What to work on
From the first line of the entries down to the line with "Task: Select row 1 header number", write out every line exactly; that last line counts, but pictures do not.

Input for this task
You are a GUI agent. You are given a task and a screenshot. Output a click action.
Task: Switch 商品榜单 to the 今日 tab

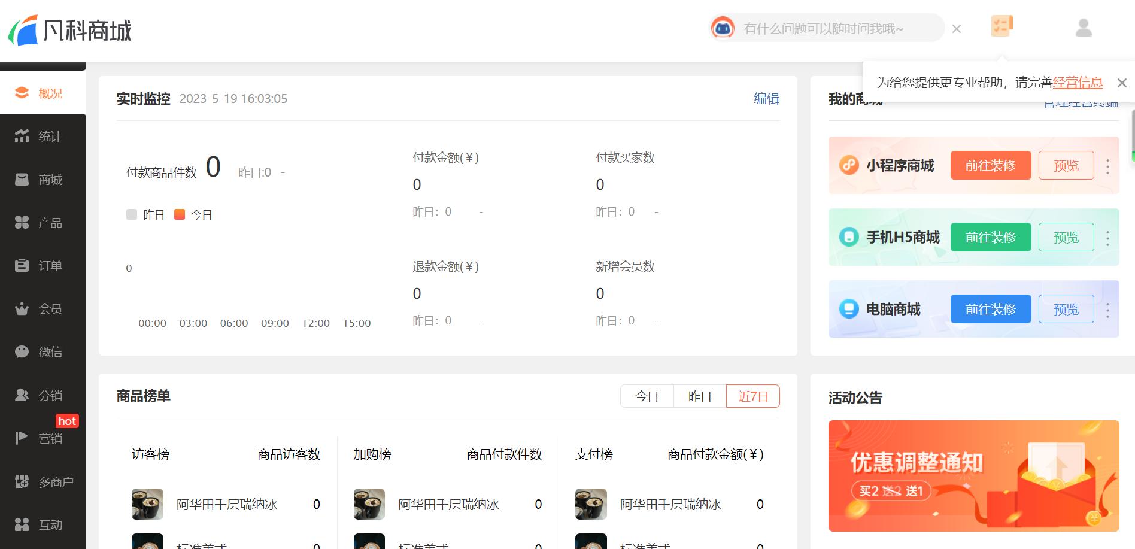pyautogui.click(x=647, y=396)
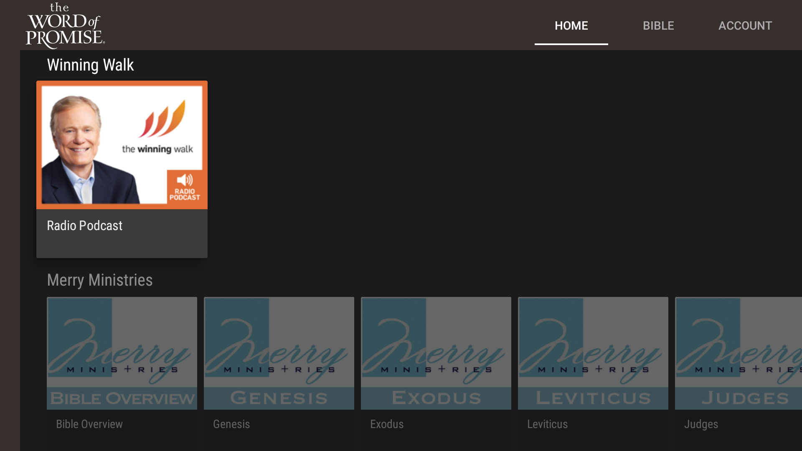
Task: Open the ACCOUNT tab
Action: [x=745, y=26]
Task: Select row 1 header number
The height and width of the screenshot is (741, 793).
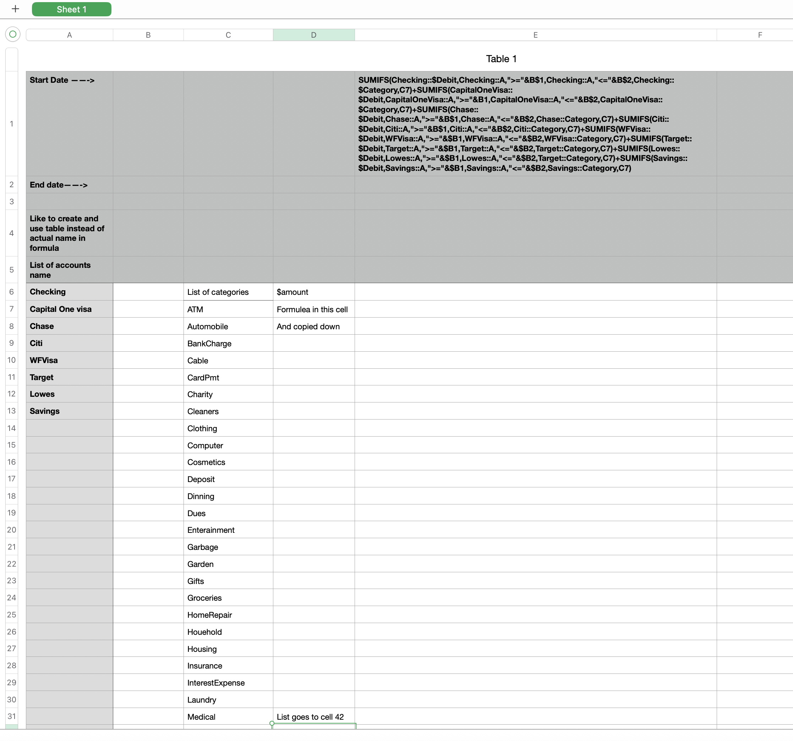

The answer
You are a GUI agent. You are given a task and a screenshot. Output a click action.
Task: Switch 商品榜单 to the 今日 tab

pyautogui.click(x=647, y=396)
Task: Open the ACCOUNT tab
Action: [x=745, y=26]
Task: Select row 1 header number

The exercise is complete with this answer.